Given task: How many lines of the listing below contain the word "pixels"? Reply with the number alone.

Data to use:
--- Start ---
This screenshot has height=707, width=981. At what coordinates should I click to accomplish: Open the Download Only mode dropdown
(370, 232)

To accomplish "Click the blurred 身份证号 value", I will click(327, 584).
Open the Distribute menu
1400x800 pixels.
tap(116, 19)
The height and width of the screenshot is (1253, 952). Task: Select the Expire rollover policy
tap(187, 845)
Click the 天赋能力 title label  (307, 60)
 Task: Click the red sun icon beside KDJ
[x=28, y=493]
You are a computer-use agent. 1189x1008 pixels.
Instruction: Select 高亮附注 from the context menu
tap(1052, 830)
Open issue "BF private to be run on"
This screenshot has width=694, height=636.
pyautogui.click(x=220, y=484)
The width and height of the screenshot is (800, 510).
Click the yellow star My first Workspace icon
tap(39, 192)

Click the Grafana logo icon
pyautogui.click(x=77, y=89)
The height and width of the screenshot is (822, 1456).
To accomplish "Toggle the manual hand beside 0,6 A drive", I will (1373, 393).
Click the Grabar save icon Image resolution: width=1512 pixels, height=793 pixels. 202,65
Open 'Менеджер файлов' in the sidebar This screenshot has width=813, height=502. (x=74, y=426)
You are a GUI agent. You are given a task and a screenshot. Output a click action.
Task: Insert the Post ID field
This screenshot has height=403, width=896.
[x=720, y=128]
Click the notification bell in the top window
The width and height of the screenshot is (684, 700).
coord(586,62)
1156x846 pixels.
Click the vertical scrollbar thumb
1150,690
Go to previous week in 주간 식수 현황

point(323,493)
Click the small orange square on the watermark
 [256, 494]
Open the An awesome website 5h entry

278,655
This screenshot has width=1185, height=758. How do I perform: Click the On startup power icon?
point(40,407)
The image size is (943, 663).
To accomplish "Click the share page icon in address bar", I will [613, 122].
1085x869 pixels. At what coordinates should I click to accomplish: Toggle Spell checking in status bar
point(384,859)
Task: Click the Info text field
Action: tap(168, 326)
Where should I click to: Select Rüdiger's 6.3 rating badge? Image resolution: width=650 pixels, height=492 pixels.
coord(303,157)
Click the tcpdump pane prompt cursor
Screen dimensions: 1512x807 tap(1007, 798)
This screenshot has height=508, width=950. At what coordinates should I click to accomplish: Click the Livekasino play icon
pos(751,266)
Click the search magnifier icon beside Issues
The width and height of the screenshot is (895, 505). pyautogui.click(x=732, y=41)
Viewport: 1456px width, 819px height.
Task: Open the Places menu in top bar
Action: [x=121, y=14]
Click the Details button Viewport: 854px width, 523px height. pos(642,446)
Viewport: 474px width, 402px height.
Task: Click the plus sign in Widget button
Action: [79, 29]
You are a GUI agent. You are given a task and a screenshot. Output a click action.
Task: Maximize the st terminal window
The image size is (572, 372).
--- End ---
Answer to the task: 6